[Collected data entries]
=======

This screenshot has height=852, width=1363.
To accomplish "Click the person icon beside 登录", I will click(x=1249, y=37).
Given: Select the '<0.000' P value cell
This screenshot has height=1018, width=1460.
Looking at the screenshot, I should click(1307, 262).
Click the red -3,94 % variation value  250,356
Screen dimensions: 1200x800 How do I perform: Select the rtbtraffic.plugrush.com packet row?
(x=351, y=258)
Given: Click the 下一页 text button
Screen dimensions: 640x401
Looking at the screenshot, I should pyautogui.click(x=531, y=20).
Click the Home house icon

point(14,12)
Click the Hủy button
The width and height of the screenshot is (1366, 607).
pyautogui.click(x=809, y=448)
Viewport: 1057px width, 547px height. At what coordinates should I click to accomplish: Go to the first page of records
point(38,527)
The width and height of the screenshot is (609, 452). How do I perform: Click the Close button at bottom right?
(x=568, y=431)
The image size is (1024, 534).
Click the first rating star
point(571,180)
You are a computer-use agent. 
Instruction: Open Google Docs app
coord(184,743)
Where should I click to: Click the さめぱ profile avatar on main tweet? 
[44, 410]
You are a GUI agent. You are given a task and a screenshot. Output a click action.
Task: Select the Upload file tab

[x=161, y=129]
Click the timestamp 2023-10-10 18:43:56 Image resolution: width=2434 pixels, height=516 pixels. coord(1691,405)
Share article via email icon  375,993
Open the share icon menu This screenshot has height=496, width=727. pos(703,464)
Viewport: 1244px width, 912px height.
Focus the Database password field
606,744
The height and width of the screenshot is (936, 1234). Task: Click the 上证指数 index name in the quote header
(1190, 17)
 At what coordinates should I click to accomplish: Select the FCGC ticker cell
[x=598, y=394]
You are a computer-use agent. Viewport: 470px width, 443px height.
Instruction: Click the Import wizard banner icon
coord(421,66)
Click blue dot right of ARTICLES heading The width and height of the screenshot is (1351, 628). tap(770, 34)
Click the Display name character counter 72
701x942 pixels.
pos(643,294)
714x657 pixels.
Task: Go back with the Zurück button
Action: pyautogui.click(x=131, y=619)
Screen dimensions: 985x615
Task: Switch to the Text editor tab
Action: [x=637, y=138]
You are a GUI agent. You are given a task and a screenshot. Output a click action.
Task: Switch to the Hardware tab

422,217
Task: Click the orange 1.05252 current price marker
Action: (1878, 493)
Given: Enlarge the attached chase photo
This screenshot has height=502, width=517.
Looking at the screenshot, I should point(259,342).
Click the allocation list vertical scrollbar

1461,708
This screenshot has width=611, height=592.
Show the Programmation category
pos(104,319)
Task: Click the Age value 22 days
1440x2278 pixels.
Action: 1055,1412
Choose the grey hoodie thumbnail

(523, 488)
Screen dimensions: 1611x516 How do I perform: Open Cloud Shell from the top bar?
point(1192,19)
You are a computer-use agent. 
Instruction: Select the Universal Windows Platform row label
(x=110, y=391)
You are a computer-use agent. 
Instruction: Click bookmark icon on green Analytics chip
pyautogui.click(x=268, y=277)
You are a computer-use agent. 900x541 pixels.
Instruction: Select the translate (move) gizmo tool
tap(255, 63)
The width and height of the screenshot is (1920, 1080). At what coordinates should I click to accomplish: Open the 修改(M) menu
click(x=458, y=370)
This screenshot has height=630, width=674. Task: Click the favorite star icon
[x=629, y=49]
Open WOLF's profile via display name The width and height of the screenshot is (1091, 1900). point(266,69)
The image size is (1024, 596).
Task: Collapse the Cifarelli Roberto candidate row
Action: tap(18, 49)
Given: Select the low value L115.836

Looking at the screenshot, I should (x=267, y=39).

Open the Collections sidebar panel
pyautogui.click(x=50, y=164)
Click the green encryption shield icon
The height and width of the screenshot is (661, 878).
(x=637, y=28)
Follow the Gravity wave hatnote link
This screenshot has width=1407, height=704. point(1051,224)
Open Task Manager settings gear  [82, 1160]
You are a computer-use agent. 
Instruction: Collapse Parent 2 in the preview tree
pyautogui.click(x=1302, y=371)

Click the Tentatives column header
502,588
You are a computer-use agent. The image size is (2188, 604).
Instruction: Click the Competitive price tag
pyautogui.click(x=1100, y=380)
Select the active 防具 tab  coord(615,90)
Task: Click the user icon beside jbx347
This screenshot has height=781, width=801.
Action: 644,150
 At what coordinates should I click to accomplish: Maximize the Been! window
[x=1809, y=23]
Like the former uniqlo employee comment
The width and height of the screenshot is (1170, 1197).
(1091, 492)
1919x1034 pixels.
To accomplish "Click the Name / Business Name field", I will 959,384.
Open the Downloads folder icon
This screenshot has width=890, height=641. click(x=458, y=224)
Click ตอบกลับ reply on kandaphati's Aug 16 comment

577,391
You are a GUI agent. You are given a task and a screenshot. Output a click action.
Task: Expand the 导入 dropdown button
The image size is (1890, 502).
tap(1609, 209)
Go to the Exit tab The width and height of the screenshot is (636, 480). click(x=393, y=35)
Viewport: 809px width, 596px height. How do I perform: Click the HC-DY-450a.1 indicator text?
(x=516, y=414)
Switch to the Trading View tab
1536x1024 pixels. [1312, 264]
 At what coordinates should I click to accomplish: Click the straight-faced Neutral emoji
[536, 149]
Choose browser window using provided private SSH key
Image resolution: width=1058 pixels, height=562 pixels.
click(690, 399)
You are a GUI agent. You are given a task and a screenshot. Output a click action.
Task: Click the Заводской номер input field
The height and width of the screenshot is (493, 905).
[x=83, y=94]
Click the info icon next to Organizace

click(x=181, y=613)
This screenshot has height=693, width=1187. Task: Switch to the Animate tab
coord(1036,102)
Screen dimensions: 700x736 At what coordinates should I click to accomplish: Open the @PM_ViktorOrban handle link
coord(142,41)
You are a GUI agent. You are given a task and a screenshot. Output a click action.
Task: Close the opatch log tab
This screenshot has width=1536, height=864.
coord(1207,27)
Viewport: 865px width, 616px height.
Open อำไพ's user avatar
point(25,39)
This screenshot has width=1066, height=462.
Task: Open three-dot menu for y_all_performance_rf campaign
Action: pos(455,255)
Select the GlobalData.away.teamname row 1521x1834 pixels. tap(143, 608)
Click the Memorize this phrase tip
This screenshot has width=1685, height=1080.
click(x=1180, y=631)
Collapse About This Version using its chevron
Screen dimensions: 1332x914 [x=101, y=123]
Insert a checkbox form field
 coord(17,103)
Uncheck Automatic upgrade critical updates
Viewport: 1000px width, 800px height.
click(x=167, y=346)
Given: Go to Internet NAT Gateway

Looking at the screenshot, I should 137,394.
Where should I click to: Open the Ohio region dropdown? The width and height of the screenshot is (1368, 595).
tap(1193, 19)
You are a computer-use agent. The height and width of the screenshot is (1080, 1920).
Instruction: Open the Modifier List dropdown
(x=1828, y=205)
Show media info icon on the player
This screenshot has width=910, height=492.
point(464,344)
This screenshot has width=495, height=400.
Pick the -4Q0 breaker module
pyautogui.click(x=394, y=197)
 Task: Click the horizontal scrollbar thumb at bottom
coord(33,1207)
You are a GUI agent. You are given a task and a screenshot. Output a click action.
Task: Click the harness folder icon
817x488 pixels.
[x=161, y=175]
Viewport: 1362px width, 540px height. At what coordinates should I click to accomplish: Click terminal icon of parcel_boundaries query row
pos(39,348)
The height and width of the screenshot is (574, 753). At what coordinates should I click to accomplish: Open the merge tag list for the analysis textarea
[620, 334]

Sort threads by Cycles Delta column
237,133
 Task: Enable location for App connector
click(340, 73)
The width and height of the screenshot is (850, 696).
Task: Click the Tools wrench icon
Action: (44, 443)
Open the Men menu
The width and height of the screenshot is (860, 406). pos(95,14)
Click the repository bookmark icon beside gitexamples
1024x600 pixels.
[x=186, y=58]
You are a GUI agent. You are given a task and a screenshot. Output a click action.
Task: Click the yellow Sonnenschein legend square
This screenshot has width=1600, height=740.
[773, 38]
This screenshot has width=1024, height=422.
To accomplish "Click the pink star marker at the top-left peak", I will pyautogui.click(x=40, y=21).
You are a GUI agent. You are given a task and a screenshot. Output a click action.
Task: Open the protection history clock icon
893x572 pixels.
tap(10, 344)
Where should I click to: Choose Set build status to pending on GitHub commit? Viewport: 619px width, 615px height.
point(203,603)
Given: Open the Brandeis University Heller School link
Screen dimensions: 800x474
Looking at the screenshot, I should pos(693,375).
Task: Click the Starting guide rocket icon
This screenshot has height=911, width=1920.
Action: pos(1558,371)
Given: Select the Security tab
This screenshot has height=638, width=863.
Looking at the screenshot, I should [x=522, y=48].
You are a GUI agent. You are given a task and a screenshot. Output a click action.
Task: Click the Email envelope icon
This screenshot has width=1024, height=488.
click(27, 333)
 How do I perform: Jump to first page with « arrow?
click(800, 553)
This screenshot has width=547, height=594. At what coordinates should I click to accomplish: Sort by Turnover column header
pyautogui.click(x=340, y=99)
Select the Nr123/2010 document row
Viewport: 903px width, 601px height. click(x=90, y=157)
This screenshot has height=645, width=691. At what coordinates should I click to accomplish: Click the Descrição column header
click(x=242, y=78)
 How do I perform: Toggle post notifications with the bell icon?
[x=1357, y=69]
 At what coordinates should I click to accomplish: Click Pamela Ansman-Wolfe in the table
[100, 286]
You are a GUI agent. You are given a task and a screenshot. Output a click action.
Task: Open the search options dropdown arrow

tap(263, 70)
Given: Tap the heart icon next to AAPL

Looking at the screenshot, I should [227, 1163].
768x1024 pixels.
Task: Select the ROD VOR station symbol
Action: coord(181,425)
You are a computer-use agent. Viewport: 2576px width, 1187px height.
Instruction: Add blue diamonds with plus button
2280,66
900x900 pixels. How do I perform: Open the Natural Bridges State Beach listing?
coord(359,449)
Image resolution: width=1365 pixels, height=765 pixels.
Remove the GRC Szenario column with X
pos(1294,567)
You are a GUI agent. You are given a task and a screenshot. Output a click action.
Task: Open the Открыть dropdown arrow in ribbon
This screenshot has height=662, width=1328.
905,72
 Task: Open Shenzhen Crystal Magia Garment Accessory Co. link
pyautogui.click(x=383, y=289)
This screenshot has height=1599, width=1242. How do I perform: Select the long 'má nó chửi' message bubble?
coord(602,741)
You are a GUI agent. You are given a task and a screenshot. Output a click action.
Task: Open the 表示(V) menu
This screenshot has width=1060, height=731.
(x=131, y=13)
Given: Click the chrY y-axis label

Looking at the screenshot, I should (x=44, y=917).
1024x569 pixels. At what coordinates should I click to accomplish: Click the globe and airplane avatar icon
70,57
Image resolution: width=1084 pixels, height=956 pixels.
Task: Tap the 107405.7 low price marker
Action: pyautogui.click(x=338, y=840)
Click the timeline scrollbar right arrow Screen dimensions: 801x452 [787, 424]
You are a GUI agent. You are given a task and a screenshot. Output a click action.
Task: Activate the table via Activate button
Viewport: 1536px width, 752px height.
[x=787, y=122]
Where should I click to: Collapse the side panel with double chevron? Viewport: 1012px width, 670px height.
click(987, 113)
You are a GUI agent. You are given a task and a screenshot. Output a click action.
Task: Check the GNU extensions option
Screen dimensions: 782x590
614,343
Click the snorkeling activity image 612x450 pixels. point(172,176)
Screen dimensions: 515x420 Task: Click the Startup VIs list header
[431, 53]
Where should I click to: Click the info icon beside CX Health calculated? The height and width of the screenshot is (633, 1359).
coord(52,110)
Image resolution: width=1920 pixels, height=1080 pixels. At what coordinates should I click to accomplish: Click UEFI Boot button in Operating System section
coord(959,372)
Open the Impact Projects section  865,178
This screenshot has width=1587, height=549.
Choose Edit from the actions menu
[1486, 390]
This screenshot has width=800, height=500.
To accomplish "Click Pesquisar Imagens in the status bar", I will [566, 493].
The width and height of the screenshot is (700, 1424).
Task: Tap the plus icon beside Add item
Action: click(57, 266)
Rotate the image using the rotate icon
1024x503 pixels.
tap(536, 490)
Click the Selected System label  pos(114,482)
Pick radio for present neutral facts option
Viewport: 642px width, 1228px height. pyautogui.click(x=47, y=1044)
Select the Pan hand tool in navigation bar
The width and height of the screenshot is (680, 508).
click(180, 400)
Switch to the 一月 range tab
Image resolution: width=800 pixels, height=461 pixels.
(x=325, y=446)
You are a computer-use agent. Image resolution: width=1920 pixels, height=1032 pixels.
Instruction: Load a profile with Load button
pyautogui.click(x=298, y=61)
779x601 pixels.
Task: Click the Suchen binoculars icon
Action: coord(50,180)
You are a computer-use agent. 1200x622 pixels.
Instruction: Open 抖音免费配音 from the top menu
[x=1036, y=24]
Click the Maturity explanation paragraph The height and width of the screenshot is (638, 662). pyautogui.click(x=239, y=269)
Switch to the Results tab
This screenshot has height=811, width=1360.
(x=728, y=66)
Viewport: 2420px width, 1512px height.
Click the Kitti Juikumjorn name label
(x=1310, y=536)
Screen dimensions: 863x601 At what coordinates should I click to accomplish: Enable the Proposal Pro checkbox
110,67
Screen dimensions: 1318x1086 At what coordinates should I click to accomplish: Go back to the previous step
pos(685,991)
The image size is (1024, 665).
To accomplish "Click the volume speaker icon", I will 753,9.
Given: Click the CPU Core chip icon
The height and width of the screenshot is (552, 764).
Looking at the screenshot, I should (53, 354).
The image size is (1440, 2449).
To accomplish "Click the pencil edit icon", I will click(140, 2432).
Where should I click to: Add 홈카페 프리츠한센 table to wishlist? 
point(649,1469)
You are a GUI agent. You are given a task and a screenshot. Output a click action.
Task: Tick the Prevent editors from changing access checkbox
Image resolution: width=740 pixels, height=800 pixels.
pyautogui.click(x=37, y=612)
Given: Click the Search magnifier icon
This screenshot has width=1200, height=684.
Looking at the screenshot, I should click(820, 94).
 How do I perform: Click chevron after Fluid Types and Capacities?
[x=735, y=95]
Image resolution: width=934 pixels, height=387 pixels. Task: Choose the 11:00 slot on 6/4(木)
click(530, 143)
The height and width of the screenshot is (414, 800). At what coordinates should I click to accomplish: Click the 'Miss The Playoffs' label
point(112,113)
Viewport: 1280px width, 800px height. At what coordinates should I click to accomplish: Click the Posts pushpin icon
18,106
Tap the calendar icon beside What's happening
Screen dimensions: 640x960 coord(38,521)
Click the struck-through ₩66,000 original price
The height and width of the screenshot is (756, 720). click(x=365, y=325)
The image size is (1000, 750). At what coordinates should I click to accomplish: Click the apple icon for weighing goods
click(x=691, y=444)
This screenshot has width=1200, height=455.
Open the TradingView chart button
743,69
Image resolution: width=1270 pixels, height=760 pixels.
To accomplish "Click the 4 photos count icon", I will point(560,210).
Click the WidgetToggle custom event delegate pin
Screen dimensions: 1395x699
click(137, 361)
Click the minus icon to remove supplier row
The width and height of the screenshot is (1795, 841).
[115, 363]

=======

PROBLEM DESCRIPTION
Copy out the lines above, from the one holding "This screenshot has width=1200, height=455." through the final line, with no other lines.

TASK ANSWER
This screenshot has width=1200, height=455.
Open the TradingView chart button
743,69
Image resolution: width=1270 pixels, height=760 pixels.
To accomplish "Click the 4 photos count icon", I will point(560,210).
Click the WidgetToggle custom event delegate pin
Screen dimensions: 1395x699
click(137, 361)
Click the minus icon to remove supplier row
The width and height of the screenshot is (1795, 841).
[115, 363]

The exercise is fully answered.